Publicado 01/04/2026 09:38

A Ucrânia critica o levantamento das sanções pelos EUA: "Mesmo que seja parcial, isso enfraquece a pressão sobre a Rússia"

Archivo - Arquivo - O ministro das Relações Exteriores da Ucrânia, Andri Sibiga, durante uma coletiva de imprensa em julho de 2025 (arquivo)
Marina Takimoto/ZUMA Press Wire/ DPA - Arquivo

MADRID 1 abr. (EUROPA PRESS) -

O ministro das Relações Exteriores da Ucrânia, Andri Sibiga, criticou nesta quarta-feira o levantamento das sanções pelos Estados Unidos em plena crise energética decorrente da ofensiva lançada em conjunto com Israel contra o Irã e afirmou que “mesmo que essa medida seja parcial, ela enfraquece a pressão” exercida contra Moscou.

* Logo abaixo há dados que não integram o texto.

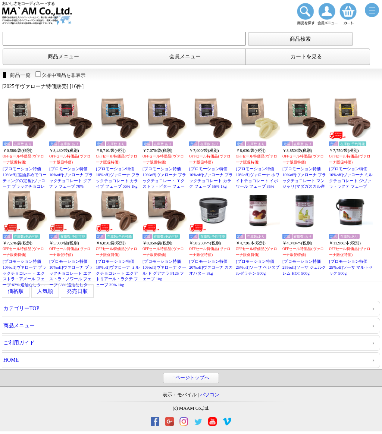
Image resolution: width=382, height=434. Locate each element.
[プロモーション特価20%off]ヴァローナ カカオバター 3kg (211, 267)
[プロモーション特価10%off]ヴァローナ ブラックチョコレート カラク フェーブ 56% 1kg (211, 177)
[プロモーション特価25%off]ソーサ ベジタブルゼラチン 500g (257, 267)
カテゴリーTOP (21, 308)
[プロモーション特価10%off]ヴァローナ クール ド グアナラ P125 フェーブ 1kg (164, 270)
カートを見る (306, 56)
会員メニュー (185, 56)
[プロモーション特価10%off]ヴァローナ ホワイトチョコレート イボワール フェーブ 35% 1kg (257, 180)
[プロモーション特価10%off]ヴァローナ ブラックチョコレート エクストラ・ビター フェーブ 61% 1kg (164, 180)
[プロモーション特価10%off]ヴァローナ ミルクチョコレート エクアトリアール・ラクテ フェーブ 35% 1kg (118, 273)
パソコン (209, 394)
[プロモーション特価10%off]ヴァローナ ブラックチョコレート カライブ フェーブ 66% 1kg (118, 177)
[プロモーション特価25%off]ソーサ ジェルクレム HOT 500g (304, 267)
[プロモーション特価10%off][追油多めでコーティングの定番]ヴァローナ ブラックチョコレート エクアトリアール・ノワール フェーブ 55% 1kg (25, 180)
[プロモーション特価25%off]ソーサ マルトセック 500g (351, 267)
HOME (11, 360)
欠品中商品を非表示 (59, 75)
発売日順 (77, 291)
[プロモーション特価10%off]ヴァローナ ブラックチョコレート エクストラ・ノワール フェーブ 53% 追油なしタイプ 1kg (71, 273)
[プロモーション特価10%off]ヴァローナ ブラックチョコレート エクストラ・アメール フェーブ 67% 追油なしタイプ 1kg (24, 273)
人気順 (45, 291)
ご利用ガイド (19, 343)
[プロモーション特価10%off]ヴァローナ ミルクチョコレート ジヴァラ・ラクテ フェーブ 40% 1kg (351, 180)
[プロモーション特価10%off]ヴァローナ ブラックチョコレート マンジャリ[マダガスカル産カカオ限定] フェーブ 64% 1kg (304, 180)
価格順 (16, 291)
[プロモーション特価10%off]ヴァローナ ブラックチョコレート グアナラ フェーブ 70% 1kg (71, 180)
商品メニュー (63, 56)
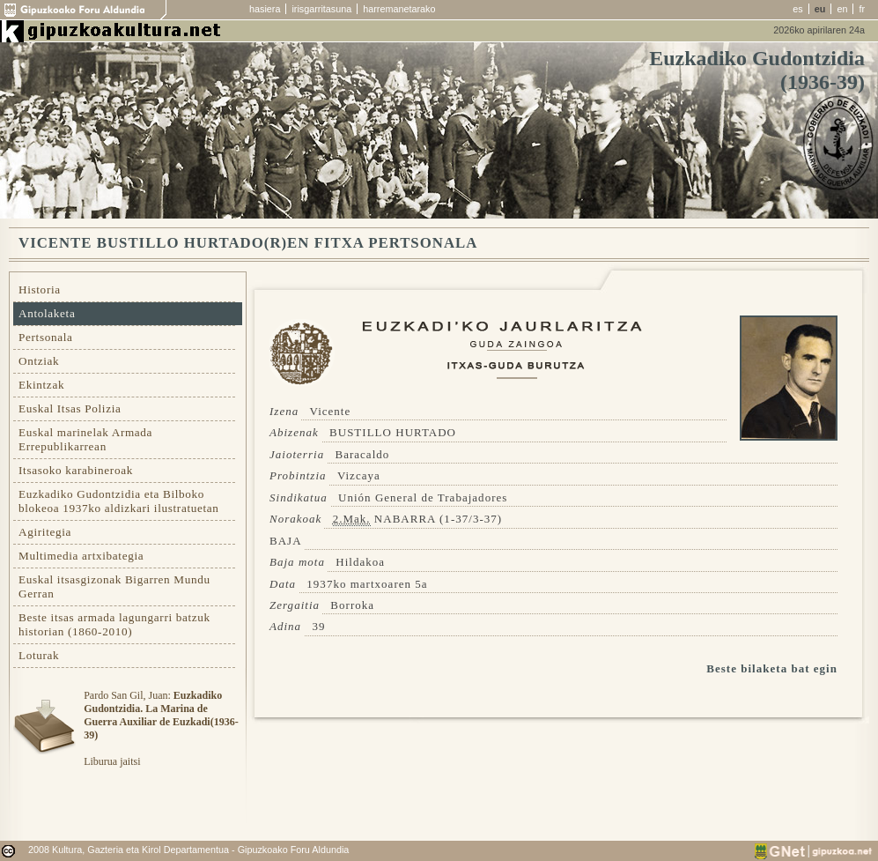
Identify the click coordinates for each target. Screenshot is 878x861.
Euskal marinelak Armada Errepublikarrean (85, 439)
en (842, 9)
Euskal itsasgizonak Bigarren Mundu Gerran (114, 586)
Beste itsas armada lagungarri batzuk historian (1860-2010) (114, 624)
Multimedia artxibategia (81, 555)
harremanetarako (399, 9)
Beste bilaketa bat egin (771, 668)
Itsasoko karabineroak (75, 470)
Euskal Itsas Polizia (70, 408)
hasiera (264, 9)
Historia (39, 289)
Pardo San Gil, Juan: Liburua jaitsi (161, 728)
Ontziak (38, 360)
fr (862, 9)
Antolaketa (46, 313)
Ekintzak (41, 384)
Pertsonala (45, 337)
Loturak (38, 655)
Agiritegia (44, 531)
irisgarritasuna (321, 9)
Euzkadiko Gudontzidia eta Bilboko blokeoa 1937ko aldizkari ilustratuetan (118, 501)
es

Sibiga, que insistiu na importância de intensificar essas medidas “em vez de retirá-las”, enfatizou que as sanções “não devem ser reduzidas”, segundo informações coletadas pela agência de notícias Ukrinform.

“A posição ucraniana não mudou: para alcançar um progresso real com vistas à paz, a pressão deve continuar e se intensificar. Portanto, qualquer retirada é uma demonstração de fraqueza", observou ele em relação à retirada das sanções pelo Departamento de Estado contra vários navios russos.

Nesse sentido, ele afirmou que “não deve haver equívocos em relação à Rússia, que está tentando manipular todas essas negociações e reuniões”. “Por isso, é necessário descartar a ideia de que eles partem de uma postura realista”, afirmou ele a respeito do processo de conversações para pôr fim à guerra.

Ele também enfatizou que “o regime russo deve compreender claramente que, caso mantenha um comportamento pouco construtivo, serão utilizadas medidas adicionais: novas sanções que afetarão um número maior de alvos, bem como um maior apoio à defesa da Ucrânia, em particular o fornecimento de armamento de longo alcance”.

“Ou seja, a Rússia deve compreender que suas ações são inaceitáveis e que rejeita as vias pacíficas. Partimos do princípio de que o vigésimo pacote de sanções deve ser adotado na Europa. Não deve haver qualquer flexibilização, como a que a Rússia tenta obter aproveitando-se da situação no Oriente Médio e do aumento dos preços da energia”, afirmou o ministro.

Por outro lado, Sibiga destacou a necessidade de proibir a prestação de serviços marítimos à frota fantasma russa, manter a retenção desses navios em portos europeus e impor sanções à infraestrutura portuária russa, “utilizada tanto por essa frota clandestina quanto para a exportação de grãos roubados na Ucrânia”.